Surface Plasmon Photoacoustic Imaging of Subsurface Objects

地下物体的表面等离子体光声成像

• 批准号: 1031574
• 负责人: Oluwaseyi Balogun
• 金额: $ 27万
• 依托单位: Northwestern University
• 依托单位国家: 美国
• 项目类别: Continuing Grant
• 财政年份: 2010
• 资助国家: 美国
• 起止时间: 2010-09-01 至 2014-08-31
• 项目状态: 已结题
• 来源: https://www.nsf.gov/awardsearch/showAward?AWD_ID=1031574&HistoricalAwards=false
• 关键词: Surface; Plasmon; Photoacoustic; Imaging; Subsurface

This project seeks to develop a novel photoacoustic (PA) microscopy system that would enable the mapping of deeply buried subsurface defects in optically opaque materials. Imaging of subsurface objects with sub-100 nm dimensions in opaque materials remains a major concern to integrated circuit reliability and performance. PA techniques combine the benefits of the large penetration depth of ultrasound with the lateral spatial resolution of an optical probe. However, the spatial resolution of PA techniques is limited by diffraction. To overcome these challenges, a novel approach is proposed for sub-wavelength PA technology by creating highly localized optical and ultrasound fields using: a) surface plasmonc nano-focusing for sub-100 nm confinement of the optical probe for high sensitivity detection of laser generated high frequency (0.5 - 10 GHz) ultrasound, and b) time reversal acoustics for spatial focusing of the scattered ultrasound field from nanoscale sub-surface objects. This PA system would provide an unprecedented spatial resolution and penetration depth for imaging sub-surface defects in microelectronic devices. The educational and out-reach programs proposed are deigned to excite high school level students to pursue careers in STEM and provide unique multidisciplinary training opportunities for graduate and undergraduate students in the area of photoacoustic imaging.

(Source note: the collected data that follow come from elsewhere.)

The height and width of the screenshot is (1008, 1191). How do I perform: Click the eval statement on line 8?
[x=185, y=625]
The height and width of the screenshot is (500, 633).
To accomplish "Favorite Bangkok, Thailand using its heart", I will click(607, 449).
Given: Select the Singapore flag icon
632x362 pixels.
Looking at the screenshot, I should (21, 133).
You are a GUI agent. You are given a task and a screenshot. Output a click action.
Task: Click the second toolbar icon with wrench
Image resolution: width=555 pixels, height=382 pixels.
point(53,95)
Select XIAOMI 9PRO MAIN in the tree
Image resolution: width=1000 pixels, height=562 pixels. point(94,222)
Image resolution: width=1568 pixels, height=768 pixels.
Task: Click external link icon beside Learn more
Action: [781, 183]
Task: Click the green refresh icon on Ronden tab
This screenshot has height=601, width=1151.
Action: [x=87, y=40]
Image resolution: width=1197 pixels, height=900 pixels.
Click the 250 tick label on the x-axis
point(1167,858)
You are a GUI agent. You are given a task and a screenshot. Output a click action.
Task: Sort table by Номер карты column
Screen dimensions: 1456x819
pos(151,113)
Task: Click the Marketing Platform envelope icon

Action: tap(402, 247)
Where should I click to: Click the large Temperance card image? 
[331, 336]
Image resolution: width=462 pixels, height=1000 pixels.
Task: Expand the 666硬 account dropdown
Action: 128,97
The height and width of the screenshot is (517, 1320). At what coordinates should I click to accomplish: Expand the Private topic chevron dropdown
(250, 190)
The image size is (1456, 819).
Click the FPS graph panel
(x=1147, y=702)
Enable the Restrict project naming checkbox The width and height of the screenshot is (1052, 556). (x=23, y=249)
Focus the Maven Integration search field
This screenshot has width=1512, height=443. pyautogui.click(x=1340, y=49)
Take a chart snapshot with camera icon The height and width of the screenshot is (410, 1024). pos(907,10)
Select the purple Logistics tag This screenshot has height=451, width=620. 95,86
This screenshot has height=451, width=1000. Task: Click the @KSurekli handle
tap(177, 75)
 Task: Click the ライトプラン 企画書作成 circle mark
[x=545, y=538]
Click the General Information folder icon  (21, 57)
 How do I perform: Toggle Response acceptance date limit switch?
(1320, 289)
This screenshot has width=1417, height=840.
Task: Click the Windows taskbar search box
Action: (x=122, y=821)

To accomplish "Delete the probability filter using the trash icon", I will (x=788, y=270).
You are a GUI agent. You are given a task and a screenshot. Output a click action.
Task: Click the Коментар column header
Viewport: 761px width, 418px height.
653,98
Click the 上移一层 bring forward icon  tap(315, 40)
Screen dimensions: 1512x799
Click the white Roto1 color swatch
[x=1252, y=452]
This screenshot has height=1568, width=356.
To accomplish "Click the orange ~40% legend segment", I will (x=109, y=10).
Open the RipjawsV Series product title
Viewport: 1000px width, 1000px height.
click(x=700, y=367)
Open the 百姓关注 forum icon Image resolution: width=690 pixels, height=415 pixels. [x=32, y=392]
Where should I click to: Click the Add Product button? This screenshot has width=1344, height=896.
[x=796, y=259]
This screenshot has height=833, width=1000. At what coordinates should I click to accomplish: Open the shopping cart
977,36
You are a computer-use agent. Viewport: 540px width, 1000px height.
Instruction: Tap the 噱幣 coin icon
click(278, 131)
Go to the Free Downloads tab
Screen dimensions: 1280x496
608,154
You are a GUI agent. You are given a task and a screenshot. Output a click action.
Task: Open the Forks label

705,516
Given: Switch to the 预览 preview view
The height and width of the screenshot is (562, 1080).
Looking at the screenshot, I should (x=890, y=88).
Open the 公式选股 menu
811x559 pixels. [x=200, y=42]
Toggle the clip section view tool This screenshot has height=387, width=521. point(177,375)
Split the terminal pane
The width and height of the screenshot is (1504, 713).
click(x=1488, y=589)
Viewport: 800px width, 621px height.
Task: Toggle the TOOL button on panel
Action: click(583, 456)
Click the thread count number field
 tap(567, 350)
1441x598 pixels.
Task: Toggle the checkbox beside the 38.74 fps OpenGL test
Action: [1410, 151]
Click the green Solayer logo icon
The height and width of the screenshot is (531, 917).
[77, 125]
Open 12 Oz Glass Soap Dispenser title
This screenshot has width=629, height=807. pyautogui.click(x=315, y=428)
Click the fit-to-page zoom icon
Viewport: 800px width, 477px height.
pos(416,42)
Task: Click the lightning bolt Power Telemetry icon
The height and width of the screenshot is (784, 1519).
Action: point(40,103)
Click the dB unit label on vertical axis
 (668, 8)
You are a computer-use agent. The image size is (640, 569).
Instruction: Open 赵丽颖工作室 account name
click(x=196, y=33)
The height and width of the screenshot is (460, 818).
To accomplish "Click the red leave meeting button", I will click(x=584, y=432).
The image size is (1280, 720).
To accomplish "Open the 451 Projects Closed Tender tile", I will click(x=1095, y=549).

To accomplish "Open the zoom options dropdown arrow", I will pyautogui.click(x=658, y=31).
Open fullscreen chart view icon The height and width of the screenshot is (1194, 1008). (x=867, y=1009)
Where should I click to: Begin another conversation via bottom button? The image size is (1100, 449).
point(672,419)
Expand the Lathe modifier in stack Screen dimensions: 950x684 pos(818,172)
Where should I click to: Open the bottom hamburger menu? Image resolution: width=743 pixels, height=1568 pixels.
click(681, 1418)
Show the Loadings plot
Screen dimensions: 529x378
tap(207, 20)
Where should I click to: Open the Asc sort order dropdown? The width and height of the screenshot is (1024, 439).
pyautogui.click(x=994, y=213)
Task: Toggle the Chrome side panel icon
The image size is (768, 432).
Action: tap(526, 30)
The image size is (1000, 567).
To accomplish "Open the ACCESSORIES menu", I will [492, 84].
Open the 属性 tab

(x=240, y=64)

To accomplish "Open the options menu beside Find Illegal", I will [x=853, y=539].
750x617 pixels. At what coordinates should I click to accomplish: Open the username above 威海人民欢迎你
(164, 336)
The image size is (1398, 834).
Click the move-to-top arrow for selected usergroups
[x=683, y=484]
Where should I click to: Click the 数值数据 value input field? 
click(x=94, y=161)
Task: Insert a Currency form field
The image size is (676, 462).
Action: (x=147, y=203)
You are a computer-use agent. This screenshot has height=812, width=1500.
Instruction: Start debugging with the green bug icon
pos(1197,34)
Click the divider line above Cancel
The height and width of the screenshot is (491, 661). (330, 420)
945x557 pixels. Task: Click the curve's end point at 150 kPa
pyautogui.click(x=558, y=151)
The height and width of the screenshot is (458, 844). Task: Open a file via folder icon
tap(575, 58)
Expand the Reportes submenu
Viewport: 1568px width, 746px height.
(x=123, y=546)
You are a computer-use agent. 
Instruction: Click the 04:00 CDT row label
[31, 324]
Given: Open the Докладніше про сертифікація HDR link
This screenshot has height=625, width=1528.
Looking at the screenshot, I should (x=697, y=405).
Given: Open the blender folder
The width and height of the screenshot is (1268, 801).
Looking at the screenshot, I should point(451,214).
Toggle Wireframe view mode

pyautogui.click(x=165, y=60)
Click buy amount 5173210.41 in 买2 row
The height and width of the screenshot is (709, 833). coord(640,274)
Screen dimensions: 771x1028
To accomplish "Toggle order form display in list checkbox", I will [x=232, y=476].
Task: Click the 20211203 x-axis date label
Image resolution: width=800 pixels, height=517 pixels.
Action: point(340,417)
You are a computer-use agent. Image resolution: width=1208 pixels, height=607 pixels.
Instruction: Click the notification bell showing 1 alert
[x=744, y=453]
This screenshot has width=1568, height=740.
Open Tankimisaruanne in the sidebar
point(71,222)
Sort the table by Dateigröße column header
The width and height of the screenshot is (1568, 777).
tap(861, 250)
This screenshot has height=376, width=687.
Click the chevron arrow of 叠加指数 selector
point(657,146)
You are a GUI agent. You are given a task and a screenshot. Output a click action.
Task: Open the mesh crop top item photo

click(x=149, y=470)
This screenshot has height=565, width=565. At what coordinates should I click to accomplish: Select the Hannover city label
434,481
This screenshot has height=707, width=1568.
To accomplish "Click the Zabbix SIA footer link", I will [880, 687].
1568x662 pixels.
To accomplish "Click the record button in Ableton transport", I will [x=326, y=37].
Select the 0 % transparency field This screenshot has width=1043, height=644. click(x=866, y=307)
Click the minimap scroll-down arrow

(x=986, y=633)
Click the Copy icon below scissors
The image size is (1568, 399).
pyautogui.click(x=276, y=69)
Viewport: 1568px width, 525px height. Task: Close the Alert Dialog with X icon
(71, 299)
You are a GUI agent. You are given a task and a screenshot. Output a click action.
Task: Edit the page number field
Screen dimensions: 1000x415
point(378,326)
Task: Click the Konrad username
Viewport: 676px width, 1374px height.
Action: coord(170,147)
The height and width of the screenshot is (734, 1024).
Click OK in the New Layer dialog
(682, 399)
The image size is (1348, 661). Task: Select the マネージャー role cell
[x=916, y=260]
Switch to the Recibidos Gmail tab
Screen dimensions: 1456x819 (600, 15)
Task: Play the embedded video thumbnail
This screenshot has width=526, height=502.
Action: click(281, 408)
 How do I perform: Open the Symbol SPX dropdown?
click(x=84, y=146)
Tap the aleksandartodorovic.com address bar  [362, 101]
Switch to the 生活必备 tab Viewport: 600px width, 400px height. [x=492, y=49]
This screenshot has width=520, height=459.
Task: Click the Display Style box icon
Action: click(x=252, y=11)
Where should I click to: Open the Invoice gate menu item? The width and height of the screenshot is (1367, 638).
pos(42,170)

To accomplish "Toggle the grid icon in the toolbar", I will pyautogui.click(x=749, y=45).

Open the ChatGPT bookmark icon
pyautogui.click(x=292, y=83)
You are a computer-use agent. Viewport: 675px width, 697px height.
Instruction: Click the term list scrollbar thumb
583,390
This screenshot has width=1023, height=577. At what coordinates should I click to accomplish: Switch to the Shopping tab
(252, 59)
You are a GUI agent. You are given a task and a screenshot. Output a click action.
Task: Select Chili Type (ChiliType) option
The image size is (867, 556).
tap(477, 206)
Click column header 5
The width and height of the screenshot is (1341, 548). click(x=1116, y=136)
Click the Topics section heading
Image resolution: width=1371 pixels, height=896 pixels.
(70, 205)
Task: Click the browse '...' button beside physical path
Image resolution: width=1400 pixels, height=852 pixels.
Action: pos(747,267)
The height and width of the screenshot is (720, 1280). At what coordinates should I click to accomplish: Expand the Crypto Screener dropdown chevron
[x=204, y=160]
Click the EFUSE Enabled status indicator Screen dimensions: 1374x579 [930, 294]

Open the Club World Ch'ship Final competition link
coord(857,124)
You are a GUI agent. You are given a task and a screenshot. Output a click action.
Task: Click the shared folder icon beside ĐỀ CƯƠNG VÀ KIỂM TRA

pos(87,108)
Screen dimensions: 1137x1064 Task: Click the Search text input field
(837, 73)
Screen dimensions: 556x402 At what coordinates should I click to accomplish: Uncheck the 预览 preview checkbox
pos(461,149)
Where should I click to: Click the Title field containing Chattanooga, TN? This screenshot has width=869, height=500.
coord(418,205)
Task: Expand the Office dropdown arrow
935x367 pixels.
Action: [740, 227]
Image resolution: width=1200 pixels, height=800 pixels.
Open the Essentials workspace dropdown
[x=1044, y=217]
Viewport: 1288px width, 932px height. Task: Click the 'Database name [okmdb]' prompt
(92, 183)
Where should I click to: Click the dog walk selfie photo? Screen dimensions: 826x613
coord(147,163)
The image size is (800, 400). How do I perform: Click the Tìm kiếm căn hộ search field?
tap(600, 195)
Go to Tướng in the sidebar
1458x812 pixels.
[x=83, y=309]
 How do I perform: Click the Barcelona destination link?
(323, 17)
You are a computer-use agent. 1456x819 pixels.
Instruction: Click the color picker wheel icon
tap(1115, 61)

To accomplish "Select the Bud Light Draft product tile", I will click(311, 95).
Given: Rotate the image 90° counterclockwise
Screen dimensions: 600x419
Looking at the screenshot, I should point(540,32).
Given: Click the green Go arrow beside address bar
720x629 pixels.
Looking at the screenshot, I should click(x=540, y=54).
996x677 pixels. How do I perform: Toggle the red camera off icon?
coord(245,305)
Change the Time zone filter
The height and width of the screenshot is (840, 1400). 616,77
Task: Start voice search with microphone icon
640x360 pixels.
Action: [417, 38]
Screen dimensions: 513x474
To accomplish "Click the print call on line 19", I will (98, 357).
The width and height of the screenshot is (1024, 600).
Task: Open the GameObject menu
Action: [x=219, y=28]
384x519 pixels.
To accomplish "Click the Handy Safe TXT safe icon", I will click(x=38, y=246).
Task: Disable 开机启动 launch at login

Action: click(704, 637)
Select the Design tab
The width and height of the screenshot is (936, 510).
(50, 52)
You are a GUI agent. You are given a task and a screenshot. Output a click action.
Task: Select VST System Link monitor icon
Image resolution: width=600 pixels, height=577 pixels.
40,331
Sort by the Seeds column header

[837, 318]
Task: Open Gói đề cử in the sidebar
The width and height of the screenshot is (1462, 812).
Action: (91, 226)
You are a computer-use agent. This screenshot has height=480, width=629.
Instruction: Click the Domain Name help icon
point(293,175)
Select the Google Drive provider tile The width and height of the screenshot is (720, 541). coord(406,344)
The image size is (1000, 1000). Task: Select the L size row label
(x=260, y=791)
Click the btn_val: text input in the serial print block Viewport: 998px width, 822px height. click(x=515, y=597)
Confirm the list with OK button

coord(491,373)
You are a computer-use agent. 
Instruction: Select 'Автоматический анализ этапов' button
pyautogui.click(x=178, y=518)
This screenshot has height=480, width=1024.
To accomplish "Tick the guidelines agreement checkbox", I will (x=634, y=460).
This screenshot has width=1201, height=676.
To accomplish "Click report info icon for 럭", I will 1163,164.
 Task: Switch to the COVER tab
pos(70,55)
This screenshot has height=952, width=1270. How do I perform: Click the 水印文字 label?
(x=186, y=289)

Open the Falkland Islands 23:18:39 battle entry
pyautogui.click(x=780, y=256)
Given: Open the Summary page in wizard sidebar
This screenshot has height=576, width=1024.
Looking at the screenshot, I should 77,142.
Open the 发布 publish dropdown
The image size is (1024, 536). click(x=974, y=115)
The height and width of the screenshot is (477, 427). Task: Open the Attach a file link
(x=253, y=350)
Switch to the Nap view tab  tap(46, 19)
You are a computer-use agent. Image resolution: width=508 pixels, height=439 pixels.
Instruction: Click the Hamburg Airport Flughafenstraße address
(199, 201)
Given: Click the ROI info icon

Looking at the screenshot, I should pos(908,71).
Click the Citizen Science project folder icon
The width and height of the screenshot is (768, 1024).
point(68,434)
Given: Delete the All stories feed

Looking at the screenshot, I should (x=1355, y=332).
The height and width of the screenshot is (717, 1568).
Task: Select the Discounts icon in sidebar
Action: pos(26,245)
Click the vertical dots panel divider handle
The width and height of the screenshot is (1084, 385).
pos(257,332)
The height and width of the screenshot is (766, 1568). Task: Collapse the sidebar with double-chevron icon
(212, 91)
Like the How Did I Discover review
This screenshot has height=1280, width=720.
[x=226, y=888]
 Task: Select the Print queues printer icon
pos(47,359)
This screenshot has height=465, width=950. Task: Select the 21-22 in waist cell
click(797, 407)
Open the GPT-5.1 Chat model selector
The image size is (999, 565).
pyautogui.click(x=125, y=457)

该项目旨在开发一种新型光声 (PA) 显微镜系统，能够对光学不透明材料中深埋的次表面缺陷进行绘图。对不透明材料中尺寸低于 100 nm 的地下物体进行成像仍然是集成电路可靠性和性能的主要关注点。 PA 技术结合了超声波大穿透深度和光学探头横向空间分辨率的优点。 然而，PA 技术的空间分辨率受到衍射的限制。为了克服这些挑战，提出了一种亚波长 PA 技术的新方法，通过创建高度局域化的光学和超声场，使用：a) 表面等离子体纳米聚焦，用于光学探头的亚 100 nm 限制，用于高灵敏度检测激光产生的高频 (0.5 - 10 GHz) 超声；b) 时间反转声学，用于对散射超声场进行空间聚焦 纳米级地下物体。该 PA 系统将为微电子器件中的次表面缺陷成像提供前所未有的空间分辨率和穿透深度。拟议的教育和推广计划旨在激发高中生从事 STEM 职业，并为光声成像领域的研究生和本科生提供独特的多学科培训机会。